■ Problem statement: What is the count of lines in the data that hold the string "Given"? State the number alone.

START Data provided

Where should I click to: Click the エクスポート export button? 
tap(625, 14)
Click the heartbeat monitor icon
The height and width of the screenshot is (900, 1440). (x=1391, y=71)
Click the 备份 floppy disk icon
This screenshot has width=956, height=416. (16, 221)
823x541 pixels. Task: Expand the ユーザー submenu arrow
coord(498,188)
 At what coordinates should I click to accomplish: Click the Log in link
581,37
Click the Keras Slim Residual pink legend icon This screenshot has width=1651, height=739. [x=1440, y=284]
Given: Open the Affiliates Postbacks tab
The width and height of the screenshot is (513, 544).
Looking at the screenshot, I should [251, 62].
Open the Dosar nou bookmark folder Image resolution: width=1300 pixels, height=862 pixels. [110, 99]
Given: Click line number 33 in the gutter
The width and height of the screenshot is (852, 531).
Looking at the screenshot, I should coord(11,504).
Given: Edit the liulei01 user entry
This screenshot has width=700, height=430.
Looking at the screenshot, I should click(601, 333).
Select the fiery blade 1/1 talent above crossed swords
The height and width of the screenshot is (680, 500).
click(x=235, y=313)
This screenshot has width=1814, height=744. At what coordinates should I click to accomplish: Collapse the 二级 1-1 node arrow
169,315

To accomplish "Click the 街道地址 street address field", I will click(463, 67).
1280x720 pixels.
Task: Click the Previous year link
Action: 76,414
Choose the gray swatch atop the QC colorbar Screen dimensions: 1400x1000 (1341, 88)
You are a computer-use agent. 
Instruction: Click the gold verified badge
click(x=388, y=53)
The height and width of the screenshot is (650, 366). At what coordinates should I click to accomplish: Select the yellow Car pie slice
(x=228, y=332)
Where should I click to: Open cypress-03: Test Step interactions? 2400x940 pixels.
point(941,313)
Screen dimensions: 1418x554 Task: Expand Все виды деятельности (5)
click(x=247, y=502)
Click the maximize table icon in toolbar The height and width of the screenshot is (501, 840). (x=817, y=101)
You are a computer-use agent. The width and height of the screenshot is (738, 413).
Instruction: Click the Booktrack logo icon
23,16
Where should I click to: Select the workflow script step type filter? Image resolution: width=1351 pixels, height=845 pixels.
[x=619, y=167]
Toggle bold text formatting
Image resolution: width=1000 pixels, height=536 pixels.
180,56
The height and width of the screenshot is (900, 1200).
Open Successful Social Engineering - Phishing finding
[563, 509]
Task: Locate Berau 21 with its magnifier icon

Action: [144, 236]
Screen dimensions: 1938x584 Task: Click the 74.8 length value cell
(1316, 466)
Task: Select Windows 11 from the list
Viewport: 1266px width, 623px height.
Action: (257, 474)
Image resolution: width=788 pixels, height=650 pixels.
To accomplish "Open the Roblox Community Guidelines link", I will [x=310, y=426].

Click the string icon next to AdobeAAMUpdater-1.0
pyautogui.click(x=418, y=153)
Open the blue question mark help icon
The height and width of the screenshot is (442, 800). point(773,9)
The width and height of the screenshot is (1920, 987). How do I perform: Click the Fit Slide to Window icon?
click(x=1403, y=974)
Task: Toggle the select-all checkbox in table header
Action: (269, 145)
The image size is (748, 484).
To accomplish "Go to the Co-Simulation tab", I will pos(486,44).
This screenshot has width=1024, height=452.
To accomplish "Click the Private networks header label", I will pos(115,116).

END Data provided

■ Output of the task: 3